Yu Namhee, Hwang Mihwa, Ahn Beung Chul, Lee Youngjoo, Hong Sehwa, Sim Hanna, Song Bo Ram, Kim Sunshin, Park Charny, Han Ji-Youn
Research Institute, National Cancer Center, Goyang-si, Republic of Korea.
Exp Mol Med. 2025 Jul;57(7):1567-1578. doi: 10.1038/s12276-025-01493-2. Epub 2025 Jul 4.
The dynamic nature of longitudinal tumor evolution across patients presents challenges in designing effective drugs. Here we aimed to determine tumor evolution resistance mechanisms and explore candidate drugs for specific tumor evolution types. We conducted longitudinal pharmacogenomic analysis of datasets of 73 samples in 34 patients among a National Cancer Center refractory lung cancer cohort (n = 199). Genomic profiles were determined to identify evolutionary trees in each patient, which were classified into tumor evolution groups according to the predominant truncal mutations, TP53 and epidermal growth factor receptor. These groups were categorized into persistence, extinction and expansion groups according to the status of these two clones.
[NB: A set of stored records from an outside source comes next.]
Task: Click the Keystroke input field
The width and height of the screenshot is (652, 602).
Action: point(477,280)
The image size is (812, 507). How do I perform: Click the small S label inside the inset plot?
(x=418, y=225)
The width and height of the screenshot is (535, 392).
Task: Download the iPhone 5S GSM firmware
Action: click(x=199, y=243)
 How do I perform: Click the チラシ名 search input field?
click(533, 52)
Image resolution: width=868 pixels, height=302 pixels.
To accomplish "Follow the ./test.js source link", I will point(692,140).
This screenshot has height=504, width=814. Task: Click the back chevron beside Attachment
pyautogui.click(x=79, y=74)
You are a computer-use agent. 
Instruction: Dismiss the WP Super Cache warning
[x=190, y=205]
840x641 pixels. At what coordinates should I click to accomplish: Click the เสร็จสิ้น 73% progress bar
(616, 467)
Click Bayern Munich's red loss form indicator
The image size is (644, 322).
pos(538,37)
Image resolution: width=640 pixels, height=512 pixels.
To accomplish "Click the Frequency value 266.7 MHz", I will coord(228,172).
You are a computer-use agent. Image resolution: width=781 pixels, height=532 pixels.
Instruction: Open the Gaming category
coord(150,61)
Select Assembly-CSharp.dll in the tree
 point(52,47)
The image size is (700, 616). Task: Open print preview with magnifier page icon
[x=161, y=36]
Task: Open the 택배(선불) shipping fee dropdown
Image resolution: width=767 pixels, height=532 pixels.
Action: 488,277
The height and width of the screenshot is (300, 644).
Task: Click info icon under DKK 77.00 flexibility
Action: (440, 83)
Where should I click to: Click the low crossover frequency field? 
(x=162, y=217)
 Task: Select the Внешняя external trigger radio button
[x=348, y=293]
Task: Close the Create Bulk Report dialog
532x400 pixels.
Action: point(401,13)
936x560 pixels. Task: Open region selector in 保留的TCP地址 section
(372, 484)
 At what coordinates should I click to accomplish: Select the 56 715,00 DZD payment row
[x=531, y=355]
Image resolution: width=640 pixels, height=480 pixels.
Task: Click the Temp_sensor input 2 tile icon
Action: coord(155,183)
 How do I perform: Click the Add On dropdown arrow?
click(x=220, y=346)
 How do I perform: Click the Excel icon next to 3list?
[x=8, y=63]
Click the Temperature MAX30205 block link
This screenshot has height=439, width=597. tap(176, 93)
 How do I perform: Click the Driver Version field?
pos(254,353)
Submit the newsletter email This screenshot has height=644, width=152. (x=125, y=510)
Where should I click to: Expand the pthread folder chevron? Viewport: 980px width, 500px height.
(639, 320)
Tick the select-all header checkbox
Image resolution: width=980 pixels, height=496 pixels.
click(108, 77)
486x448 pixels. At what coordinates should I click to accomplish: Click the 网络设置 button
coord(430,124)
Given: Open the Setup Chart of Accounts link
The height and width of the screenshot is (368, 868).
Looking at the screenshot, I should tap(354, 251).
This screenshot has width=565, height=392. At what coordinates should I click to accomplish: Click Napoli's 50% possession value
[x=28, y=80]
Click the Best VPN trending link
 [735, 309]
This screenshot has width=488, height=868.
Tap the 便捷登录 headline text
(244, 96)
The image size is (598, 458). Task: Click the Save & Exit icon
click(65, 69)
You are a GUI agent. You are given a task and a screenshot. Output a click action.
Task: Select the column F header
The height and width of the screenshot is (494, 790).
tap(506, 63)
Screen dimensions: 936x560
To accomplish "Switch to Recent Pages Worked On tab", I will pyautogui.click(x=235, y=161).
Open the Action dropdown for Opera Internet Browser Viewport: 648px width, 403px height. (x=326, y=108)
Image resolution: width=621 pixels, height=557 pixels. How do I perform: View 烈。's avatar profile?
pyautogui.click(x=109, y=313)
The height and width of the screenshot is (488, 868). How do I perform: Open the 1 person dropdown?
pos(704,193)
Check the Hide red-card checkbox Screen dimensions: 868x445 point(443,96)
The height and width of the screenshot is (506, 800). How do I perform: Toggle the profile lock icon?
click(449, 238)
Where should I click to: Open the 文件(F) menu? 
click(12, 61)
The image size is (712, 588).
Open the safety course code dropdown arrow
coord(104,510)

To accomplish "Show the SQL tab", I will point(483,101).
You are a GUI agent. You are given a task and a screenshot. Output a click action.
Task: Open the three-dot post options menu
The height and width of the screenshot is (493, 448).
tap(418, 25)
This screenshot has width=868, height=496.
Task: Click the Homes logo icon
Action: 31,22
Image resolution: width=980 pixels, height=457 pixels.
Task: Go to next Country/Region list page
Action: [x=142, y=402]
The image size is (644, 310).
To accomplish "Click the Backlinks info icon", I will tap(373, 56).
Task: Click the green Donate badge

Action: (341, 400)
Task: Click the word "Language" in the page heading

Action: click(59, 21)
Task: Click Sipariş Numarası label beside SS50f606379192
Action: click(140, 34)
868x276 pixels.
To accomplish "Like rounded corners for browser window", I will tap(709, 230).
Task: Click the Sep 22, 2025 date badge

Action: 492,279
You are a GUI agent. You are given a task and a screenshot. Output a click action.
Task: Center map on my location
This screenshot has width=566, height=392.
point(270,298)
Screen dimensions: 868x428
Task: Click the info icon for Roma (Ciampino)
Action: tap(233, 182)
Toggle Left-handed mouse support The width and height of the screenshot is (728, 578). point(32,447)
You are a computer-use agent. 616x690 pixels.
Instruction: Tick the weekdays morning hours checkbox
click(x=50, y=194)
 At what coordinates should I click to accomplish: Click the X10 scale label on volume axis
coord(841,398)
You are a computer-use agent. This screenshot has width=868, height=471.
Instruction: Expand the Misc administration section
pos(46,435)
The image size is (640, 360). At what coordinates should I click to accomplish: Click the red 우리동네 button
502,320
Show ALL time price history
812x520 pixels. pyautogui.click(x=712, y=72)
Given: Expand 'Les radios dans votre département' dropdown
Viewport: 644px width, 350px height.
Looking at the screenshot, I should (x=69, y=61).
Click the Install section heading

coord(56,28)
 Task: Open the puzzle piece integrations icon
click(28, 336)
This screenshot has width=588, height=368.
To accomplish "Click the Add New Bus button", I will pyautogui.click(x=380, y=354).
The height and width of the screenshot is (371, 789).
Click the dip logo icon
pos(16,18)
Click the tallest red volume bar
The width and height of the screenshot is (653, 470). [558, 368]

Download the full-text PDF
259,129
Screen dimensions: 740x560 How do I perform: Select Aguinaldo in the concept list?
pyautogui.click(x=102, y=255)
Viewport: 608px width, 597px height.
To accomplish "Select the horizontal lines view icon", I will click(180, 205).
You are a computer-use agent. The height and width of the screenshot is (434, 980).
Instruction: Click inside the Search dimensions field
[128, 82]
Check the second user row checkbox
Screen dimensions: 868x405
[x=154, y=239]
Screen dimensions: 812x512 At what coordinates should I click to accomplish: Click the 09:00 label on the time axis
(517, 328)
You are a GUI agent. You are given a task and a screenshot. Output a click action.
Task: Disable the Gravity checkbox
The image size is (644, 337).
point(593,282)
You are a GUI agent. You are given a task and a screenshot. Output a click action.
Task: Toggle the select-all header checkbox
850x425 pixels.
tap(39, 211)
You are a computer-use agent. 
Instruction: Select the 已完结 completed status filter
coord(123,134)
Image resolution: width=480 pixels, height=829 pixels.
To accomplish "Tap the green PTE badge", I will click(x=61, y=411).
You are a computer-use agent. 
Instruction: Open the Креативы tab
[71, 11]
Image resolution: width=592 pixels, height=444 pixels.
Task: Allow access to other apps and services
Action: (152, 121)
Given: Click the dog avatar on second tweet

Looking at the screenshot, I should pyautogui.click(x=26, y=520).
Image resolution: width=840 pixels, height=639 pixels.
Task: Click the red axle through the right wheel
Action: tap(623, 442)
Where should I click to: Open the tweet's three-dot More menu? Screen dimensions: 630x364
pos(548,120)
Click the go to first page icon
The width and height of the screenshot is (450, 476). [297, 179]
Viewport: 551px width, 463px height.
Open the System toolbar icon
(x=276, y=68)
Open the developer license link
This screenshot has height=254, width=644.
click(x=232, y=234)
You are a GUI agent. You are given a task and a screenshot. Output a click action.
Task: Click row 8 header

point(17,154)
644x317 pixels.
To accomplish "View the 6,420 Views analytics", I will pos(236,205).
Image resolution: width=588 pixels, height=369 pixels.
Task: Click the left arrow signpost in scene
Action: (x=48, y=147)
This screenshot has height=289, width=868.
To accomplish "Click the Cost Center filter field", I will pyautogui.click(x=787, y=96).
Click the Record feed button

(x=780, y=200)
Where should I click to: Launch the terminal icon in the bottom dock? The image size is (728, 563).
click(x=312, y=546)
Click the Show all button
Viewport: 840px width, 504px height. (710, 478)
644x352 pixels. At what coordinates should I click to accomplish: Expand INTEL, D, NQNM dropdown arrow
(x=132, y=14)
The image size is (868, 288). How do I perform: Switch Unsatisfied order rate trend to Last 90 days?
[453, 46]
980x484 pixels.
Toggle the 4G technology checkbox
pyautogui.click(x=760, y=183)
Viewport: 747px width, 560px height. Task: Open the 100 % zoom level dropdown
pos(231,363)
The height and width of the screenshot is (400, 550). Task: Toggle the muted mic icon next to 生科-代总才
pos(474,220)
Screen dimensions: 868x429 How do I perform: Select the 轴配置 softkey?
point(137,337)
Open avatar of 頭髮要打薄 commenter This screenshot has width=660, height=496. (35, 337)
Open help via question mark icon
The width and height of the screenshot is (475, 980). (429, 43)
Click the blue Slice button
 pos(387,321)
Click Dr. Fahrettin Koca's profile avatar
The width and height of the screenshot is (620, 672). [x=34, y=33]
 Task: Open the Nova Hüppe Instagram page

Pharmacogenomic profile analysis identified that XAV-939 was effective for the epidermal growth factor receptor-extinction group exhibiting epithelial-to-mesenchymal transition-activated resistance. In addition, MYC subclones were maintained similarly to drug-tolerant residual cells throughout the evolution period. Moreover, MYC lung adenocarcinoma showed a poor outcome and had higher risk of transformation to small-cell lung cancer. Furthermore, the epithelial-to-mesenchymal transition-activated and MYC subclones were implicated in concurrent epidermal growth factor receptor-tyrosine kinase inhibitor resistance. Finally, our drug screening identified barasertib, an aurora kinase inhibitor, as a triple-combination candidate with epidermal growth factor receptor-tyrosine kinase inhibitors and XAV-939 for MYC cells. This study demonstrates the utility of longitudinal pharmacogenomic analysis to develop treatment strategies according to individual tumor evolution type. The study underscores the importance of integrating genomic and pharmacogenomic profiling in clinical practice to tailor treatments according to tumor evolution type.
患者间纵向肿瘤进化的动态特性给有效药物的设计带来了挑战。在此,我们旨在确定肿瘤进化的耐药机制,并探索针对特定肿瘤进化类型的候选药物。我们对国家癌症中心难治性肺癌队列(n = 199)中34例患者的73个样本数据集进行了纵向药物基因组分析。通过确定基因组图谱来识别每位患者的进化树,并根据主要的主干突变、TP53和表皮生长因子受体将其分类为肿瘤进化组。根据这两个克隆的状态,这些组被分为持续组、灭绝组和扩增组。药物基因组图谱分析表明,XAV - 939对表现出上皮-间质转化激活耐药性的表皮生长因子受体-灭绝组有效。此外,在整个进化过程中,MYC亚克隆与耐药残留细胞的维持情况相似。而且,MYC肺腺癌预后较差,转化为小细胞肺癌的风险更高。此外,上皮-间质转化激活和MYC亚克隆与表皮生长因子受体-酪氨酸激酶抑制剂的同时耐药有关。最后,我们的药物筛选确定极光激酶抑制剂巴瑞替尼为与表皮生长因子受体-酪氨酸激酶抑制剂和XAV - 939联合用于MYC细胞的三联组合候选药物。这项研究证明了纵向药物基因组分析在根据个体肿瘤进化类型制定治疗策略方面的实用性。该研究强调了在临床实践中整合基因组和药物基因组分析以根据肿瘤进化类型定制治疗的重要性。